BioServe: ‘On-demand biomaterials lower the risk of clinical trials’
Conducting in vitro clinical trials in the laboratory, rather than with patients in the field, could lower both the costs and the risk of advancing a drug candidate to a Phase I study.
The newly launched BioServe Network introduces an innovation in the supply and demand chain for biomaterials that allows researchers to simulate in preclinical experiments the exacting requirements a novel compound will be expected to face downstream in clinical phases.
“Early experiments using specimens that mimic the criteria of a clinical trial pose far fewer risks, and are dramatically less expensive, than trials with a broad patient population,” said Rama Modali, the President of BioServe.
“One of the exciting things about the BioServe Network is that we have immediate access to a broad range of human biomaterial banked at leading academic facilities, yet we now also have the ability to prospectively collect specimens,” he said.
“We are increasingly fielding requests from pharmaceutical partners seeking a particular sample collected in a specific way with a specific amount of data to support each sample,” he explained.
“Clearly, such precision means that these samples often do not exist in any biobank inventory,” he added.
According to Rob Fannon, who leads Clinical Operations at BioServe, pharmaceutical companies seeking to match such exacting specimen criteria face a significant challenge to prospectively collect samples.
“It sounds like a straight forward idea to collect and store samples, yet there are very demanding regulatory, ethical and logistical challenges, and it is a very costly exercise,” he said.

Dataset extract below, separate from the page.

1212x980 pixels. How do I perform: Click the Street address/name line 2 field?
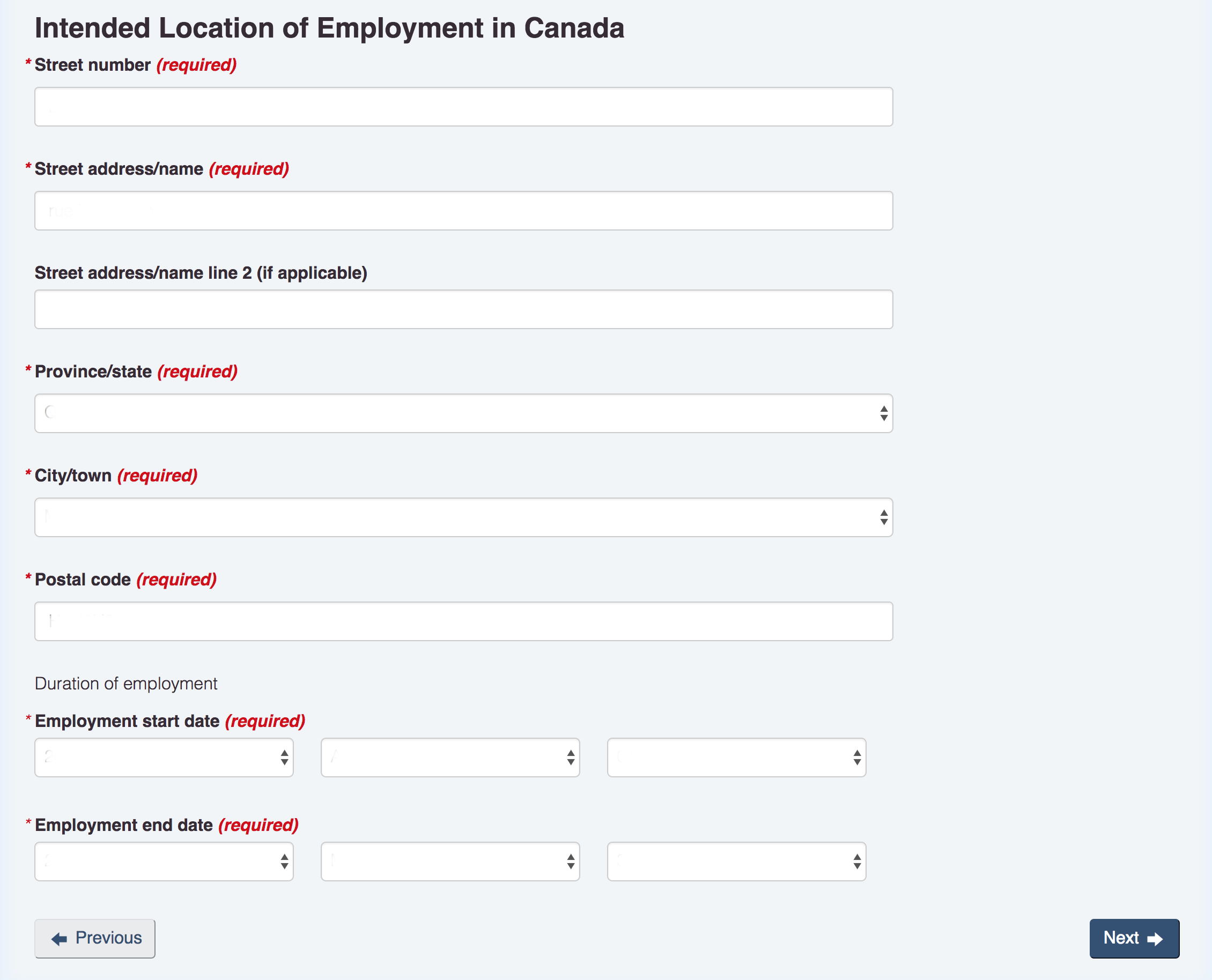tap(463, 309)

“The BioServe Network becomes the on-demand service that biotech and pharma companies can call upon to meet these emerging requirements,” said Fannon.
At BioPharm America™ 2010 in Boston, Fannon said he will be meeting with potential partners for the supply of specimens, as well as with researchers seeking greater precision in biomaterials.
“The combination of our molecular services, extensive in-house repository, and now the BioServe Network offers a unique value proposition for the right drug development partner,” he said.
“Biobanking is becoming more specific, and far more sophisticated,” said Fannon, driven by the pressures and urgency from pharma companies to reduce risk during the drug discovery process and identify the strongest candidates as quickly as possible.
“Our intention is to fulfill every request for samples,” he said, whether on a retrospective basis using previously banked samples in BioServe’s Global BioRepository and partners in the BioServe Network, or else on prospective basis where BioServe collects specific samples along with the supporting data.
On the supply side, BioServe’s Global BioRepository provides researchers with a library of 600,000 human DNA, RNA, tissue and serum samples linked to detailed clinical and demographic data from 120,000 consented and anonymized patients from four continents.
The BioServe Network, formally launched in August 2010, is a collaboration of academic, medical, and industry biospecimen repositories that includes:
* The Biosample Repository Facility at Fox Chase Cancer Center
* The Fairbanks Institute for Healthy Communities INbank™ Biorepository
* The University of Massachusetts Medical School Cancer Center Tissue Bank
* The Windber Research Institute
BioServe holds agreements with each facility to serve as the exclusive commercial partner representing the extensive inventories.
“We reached out and formally established these relationships in what has proven to be an elegant and sustainable business model with benefits for both partners,” he said.
These centers routinely collect biospecimens from patients coming through associated medical facilities to maintain a core biorepository used for internal research purposes, he explained.
A significant amount of these materials are underutilized, yet of interest to researchers elsewhere.
The BioServe Network becomes a win-win partnership creating access to needed biomaterials, while also creating an opportunity for the partner biobank to create utility from its underused material and fund core research activities.
For BioServe, the network creates a new channel to extend the scope and breadth of its retrospective inventory of materials, while also establishing a relationship for prospective collection of requested samples. The company is actively pursuing the expansion of its network not only in the USA but is also evaluating potential biobank partners and sample collection sites in Europe and India.
“Our direct customers are often basic researchers,” said Fannon, “yet their colleagues on the clinical side at a pharmaceutical company are acutely aware of the ultimate need to design a trial and prospectively identify patients to accrue in that trial.”
The trend toward personalized medicine is driving the demand to discover biomarkers, stratify patients as responders versus non-responders, and correctly identifying drugs that will bring the greatest benefit to specific subsets of patients, he explained.
“This pressure is increasingly shifting to the pre-clinical stages in an effort to align the design of the experiments with the expected criteria for the drug candidate,” he said.
“We have fielded a number of requests moving in this direction, and the BioServe Network is a proactive response,” adding, “We want to move ahead of this curve.”
“We don’t want to collect samples blindly,” he said. “We want to collect the samples needed by partners who turn to us to design better experiments that will give them the evidence and the data to support a decision for drug development.”